Kisah yang disampaikan dalam suatu cerita menjadi sebuah bentuk rekayasa peristiwa yang memberikan kita kesempatan untuk mendapatkan pengetahuan tentang moral. Ada banyak karya besar yang memberi pengaruh signifikan kepada pembaca di seluruh dunia. Karya besar tidak melulu harus berisi narasi dan pembahasan yang panjang, bahkan karya-karya singkat juga menunjukkan kontribusinya dalam pembangunan dunia ide. Lihatlah misalnya Le Petit Prince karya Antoine de Saint-Exupéry, sastra singkat Prancis yang berhasil membuat pembacanya berani berimajinasi tanpa batas dan menggugah kesadaran pembaca tentang arti kesendirian, cinta, persahabatan, dan loyalitas. The Littele Blackfish, sebuah karya Persia yang ditulis oleh Samad Behrangi, mengisahkan tentang perjalanan hidup ikan di samudera luas dan segala tantangan dan rintangannya. Matsuo Basho, seorang ahli Haiku, seni puisi Jepang yang ditulis singkat dengan kaidah penulisan 5-7-5, menulis karya-karya yang dibaca luas sampai hari ini. Salah satu puisinya “Di kolam tua, katak melompat, kecipak air”.
Tampak para penulis dari berbagai benua tersebut menunjukkan karya yang sesuai dengan pandangan dunia penulis berasal. Seperti Basho dengan puisi singkat dan apa adanya sebagaimana tangkapan indra, bisa jadi menunjukkan pandangan dunia kebudayaan Jepang pada masa Edo, yaitu era Basho hidup. Seperti dongeng Sinderella di Barat dan dongeng Bawang Merah Bawang Putih di Indonesia. Keduanya bercerita tentang sifat baik-buruk orang bersaudara yang dibuat semakin dramatis oleh kehadiran sang ibu tiri yang pilih kasih. Iri hati, cemburu, egois, adalah sifat-sifat yang alamiah hadir, baik itu di Barat ataupun di Timur.
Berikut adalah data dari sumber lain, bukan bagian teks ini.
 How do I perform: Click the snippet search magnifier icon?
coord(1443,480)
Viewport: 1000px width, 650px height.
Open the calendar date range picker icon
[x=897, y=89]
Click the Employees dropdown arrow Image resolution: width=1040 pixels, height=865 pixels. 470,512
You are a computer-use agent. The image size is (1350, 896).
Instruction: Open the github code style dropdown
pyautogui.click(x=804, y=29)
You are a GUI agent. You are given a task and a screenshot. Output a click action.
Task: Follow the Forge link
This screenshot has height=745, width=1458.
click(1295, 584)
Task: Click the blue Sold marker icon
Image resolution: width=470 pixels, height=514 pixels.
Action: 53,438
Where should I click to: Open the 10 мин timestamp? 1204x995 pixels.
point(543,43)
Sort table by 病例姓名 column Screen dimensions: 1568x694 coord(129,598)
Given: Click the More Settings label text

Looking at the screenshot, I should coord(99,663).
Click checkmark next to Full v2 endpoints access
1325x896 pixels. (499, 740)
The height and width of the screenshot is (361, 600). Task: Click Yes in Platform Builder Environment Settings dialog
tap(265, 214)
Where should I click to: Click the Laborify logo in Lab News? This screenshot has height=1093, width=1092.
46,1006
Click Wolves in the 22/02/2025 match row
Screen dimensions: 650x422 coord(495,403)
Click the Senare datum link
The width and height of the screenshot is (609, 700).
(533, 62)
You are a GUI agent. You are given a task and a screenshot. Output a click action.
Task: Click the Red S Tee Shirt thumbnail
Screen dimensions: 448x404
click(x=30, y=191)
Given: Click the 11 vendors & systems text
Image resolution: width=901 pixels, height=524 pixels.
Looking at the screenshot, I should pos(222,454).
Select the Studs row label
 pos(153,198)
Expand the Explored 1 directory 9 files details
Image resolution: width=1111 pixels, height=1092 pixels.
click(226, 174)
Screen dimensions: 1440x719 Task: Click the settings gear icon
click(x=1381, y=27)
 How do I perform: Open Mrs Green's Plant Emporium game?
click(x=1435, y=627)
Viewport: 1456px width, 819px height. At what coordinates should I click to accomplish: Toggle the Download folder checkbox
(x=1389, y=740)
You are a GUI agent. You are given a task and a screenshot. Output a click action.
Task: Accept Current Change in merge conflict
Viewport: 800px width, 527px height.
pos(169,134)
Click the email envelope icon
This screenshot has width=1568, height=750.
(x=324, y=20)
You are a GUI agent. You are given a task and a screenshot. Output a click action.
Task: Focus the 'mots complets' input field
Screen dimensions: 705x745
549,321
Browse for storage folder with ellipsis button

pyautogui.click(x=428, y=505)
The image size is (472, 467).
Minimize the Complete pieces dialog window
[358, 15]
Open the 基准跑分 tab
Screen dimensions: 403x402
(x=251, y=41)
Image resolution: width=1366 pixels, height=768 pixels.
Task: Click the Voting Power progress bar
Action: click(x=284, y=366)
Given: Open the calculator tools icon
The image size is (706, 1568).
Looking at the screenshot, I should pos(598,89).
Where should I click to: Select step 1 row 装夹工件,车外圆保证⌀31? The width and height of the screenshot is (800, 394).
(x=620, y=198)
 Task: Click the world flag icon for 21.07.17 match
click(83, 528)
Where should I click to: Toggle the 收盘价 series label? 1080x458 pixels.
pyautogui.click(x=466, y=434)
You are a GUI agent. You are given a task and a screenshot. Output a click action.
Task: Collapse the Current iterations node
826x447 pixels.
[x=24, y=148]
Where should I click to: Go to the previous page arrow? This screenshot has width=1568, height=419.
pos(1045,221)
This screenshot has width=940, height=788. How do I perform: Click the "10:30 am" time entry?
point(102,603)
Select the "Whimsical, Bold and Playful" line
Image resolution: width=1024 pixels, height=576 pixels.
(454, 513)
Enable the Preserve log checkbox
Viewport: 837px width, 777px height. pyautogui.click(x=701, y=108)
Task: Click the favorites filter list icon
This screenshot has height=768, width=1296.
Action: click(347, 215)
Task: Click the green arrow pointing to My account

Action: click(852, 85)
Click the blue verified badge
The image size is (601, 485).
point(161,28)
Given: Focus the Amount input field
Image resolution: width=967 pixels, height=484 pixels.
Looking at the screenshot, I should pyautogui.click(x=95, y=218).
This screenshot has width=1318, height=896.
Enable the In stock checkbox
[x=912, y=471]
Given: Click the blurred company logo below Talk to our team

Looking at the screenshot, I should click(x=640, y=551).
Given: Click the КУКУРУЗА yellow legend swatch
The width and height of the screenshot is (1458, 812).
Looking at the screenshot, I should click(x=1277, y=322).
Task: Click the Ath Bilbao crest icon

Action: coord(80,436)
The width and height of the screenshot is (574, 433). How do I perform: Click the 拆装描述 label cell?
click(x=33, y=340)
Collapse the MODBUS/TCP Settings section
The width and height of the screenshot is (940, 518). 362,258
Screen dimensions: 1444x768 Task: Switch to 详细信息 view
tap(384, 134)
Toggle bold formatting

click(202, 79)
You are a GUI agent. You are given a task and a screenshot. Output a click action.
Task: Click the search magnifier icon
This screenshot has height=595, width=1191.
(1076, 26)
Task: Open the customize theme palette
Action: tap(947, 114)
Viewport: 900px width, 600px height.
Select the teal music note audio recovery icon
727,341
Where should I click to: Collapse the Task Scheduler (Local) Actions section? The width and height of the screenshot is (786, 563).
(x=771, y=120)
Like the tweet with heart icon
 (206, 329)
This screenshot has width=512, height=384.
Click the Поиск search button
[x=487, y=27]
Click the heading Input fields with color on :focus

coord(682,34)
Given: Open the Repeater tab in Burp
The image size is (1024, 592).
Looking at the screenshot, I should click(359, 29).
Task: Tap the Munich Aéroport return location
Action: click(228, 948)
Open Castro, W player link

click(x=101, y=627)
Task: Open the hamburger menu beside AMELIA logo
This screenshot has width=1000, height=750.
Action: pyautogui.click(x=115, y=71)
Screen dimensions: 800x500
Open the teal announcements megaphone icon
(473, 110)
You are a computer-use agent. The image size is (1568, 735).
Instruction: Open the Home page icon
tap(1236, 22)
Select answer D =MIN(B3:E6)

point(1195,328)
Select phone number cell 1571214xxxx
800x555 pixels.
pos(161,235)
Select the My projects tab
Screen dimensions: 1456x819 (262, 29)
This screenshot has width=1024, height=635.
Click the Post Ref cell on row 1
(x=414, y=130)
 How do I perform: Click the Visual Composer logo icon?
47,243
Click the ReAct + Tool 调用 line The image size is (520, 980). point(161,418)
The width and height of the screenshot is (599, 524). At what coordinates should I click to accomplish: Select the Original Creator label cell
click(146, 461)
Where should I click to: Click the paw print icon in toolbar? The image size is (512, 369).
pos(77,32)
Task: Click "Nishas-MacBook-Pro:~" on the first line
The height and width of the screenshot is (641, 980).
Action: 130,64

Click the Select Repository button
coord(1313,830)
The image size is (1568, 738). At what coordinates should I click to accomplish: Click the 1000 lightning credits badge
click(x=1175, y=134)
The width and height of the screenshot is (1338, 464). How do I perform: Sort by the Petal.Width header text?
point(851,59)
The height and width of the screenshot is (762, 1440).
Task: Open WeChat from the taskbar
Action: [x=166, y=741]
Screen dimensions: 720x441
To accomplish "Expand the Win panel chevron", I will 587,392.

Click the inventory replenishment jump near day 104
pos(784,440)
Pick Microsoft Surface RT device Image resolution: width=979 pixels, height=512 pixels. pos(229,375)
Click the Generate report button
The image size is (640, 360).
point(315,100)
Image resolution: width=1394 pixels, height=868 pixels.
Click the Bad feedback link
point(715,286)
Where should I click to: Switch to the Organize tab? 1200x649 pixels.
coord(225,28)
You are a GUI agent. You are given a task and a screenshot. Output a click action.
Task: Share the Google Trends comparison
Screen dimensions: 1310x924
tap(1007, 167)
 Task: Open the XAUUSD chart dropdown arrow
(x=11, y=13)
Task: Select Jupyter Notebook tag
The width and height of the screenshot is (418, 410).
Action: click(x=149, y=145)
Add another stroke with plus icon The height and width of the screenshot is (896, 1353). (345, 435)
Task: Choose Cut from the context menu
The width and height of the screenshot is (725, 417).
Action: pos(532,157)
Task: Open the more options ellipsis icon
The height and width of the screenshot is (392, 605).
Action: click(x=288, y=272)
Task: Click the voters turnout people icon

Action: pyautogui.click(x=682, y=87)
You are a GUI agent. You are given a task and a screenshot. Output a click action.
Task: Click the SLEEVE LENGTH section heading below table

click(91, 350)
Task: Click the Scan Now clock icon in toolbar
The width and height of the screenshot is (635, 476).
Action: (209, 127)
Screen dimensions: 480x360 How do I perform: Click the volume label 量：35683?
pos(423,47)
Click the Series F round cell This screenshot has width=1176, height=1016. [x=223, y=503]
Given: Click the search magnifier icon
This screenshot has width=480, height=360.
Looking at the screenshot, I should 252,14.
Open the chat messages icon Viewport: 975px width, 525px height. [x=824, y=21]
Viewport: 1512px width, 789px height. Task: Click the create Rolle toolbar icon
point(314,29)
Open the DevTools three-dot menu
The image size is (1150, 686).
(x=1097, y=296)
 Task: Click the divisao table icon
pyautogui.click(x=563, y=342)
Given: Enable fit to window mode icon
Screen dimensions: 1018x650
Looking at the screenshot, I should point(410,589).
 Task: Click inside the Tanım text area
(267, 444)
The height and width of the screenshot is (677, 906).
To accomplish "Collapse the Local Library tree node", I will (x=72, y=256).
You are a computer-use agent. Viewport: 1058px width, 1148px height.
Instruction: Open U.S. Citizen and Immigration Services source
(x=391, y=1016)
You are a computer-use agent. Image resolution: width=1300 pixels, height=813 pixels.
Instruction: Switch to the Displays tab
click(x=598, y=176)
Memperluas horizon pembacaan literatur membantu kita hidup dalam sisi kehidupan yang berbeda lainnya yang mungkin tidak akan kita rasakan dalam dunia nyata, tapi dapat dirasakan melalui imajinasi. Perbendaharaan cerita dapat membantu kita mengasah empati, menambah pengetahuan moral dan melahirkan tindakan preventif, mencegah terjadinya suatu kejahatan yang bisa menimpa diri kita dan lingkungan.
Bergabungnya subjek bahasa dalam rumpun ilmu CBDC, harapannya dapat memperkuat pondasi pengajaran filosofis bagi mahasiswa Binus, khususnya kajian etika/moral. Pengajaran Bahasa seharusnya tidak hanya terkait hal-hal normatif, seperti kiat menulis sesuai EYD, namun lebih jauh dari itu, mengajak mahasiswa menyelami dunia literatur untuk membangun imajinasi, nalar kritis, empati, dan bersikap secara moral sebagai makhluk rasional.